Where atrocities are perpetrated by religious communities, it is crucial to ensure that any such acts are adequately investigated and prosecuted. It is also elementary to combat the atmosphere of hostility against other religious communities and open the interfaith dialogue, focus on religious education embedding tolerance and respect to other religions: upholding the dignity of difference.

The response to religious persecution will also greatly depend on the level of atrocities. In some cases, political dialogue to respond to state perpetrated persecution will not be enough. Steps towards criminal justice may be needed.

In any event, we, as the international community, can do far more to address the issue of religious persecution.

The ever-growing level of religious persecution worldwide demands a systematic and structured approach.

We need affirmative steps to stop the perpetrators; to assist the survivors; and to prosecute the perpetrators but this will not work without cooperation between States and international institutions. Religious persecution must receive adequate international attention as an issue on its own and not in conjunction with other issues. An appropriate action plan to prevent or address religious persecution is urgently required.

One step in the pursuit of such a plan, would be the creation of an official UN led day commemorating the victims and survivors of religious persecution.

Currently, there is no UN designated day to focus on any aspects of religious freedom or religious persecution and only some States observe such a day at the national level. Such a day could be used to raise awareness of the issue of religious persecution and to work on introducing positive steps to combat it, wherever and whenever it occurs.

The day should be used to work towards an action plan to adequately address the religious aspect of such mass atrocities as those perpetrated by Daesh. Without acknowledging and addressing the religious character of such atrocities, there will never be an effective response.

We are fast approaching the fourth anniversary of the attack on the Yazidis sheltering on Sinjar. It was the the day on which the fate and future of the Yazidi community changed forever, together with the fate of other religious minorities in the region.

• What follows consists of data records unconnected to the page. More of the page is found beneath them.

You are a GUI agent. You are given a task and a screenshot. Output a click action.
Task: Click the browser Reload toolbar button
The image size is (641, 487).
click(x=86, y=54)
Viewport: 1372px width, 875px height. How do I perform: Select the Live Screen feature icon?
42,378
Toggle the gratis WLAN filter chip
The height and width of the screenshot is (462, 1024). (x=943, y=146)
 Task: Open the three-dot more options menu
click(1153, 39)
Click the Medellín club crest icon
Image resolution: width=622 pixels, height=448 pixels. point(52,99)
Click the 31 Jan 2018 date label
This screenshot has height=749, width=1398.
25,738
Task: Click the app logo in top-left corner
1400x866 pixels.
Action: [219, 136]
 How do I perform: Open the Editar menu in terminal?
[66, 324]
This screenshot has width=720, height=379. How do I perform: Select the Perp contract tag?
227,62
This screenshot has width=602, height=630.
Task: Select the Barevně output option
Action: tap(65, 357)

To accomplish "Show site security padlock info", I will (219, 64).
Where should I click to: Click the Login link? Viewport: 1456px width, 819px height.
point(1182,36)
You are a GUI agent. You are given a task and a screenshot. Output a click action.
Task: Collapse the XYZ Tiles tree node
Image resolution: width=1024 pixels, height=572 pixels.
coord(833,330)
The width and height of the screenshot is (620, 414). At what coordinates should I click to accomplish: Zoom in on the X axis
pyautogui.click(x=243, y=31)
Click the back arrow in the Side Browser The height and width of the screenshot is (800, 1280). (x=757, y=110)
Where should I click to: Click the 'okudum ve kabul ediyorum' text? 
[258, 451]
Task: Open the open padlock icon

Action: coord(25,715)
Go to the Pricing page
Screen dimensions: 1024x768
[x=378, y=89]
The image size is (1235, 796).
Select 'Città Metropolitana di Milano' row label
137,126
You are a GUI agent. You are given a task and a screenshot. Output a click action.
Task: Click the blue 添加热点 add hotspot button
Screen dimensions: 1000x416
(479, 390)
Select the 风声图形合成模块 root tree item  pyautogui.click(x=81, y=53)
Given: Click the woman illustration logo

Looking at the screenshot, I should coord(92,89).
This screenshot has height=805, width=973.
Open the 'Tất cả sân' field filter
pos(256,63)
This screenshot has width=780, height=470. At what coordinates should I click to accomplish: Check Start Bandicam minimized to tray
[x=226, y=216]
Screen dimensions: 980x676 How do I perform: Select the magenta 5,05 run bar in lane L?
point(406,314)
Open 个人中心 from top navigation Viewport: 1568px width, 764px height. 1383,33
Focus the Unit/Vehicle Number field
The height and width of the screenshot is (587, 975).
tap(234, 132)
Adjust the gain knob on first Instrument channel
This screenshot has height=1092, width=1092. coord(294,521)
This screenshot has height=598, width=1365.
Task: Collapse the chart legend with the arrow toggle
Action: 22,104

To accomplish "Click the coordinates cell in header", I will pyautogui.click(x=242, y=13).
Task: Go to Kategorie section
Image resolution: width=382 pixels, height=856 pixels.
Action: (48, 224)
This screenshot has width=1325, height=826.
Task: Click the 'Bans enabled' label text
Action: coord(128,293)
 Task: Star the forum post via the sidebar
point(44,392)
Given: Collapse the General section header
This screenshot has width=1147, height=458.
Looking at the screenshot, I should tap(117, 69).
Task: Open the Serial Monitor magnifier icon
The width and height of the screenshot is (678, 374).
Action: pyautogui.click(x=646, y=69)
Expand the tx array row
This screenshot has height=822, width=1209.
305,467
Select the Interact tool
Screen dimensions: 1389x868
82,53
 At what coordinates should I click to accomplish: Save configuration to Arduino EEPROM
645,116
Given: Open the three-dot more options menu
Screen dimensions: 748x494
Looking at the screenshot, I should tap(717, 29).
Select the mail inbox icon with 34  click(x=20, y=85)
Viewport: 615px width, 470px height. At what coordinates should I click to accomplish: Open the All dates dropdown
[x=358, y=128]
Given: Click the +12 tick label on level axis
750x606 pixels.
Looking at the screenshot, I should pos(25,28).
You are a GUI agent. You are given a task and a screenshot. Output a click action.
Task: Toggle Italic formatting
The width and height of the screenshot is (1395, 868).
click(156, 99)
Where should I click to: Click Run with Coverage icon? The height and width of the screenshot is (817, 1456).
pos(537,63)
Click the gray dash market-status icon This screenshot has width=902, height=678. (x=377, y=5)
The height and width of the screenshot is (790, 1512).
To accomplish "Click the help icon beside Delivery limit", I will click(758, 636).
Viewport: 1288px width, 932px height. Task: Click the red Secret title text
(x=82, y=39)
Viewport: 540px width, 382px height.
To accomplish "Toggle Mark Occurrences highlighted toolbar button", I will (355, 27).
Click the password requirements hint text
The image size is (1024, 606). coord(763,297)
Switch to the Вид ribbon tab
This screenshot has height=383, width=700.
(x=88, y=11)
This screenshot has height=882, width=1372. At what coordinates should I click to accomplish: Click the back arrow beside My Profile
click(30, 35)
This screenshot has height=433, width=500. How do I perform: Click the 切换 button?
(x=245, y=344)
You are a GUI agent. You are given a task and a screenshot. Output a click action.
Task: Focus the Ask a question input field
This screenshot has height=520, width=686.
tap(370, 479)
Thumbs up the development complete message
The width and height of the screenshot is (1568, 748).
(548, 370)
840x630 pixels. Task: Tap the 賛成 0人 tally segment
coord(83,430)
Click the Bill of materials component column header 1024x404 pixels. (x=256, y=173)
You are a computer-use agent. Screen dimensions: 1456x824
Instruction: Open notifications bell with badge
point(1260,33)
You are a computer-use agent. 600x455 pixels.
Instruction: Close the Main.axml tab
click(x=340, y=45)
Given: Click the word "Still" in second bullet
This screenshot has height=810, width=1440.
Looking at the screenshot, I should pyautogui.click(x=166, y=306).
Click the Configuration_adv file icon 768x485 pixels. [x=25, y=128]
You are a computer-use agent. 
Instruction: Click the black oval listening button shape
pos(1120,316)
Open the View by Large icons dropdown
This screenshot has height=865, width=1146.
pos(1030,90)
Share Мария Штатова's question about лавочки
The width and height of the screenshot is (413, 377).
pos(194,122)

Perhaps August 3rd could be used to highlight our responsibility to victims and survivors of such mass atrocities. The survivors should play an active role in any decision making. The memory of the victims should motivate to achieve more clarity in the approach taken. And religious persecution should never be tolerated ever again, independently of the level of persecution, independently from the actor conducting the atrocities, whenever and wherever it occurs.

One thing is for sure: the international community can and must do better.

With an ever-growing level of religious persecution worldwide, the issue requires a systematic and structured approach; and a recognition that those societies that promote religious freedom will proper and be stable and good places to be; and that those who refuse to take the cause of religious persecution seriously will decay – and will deserve to.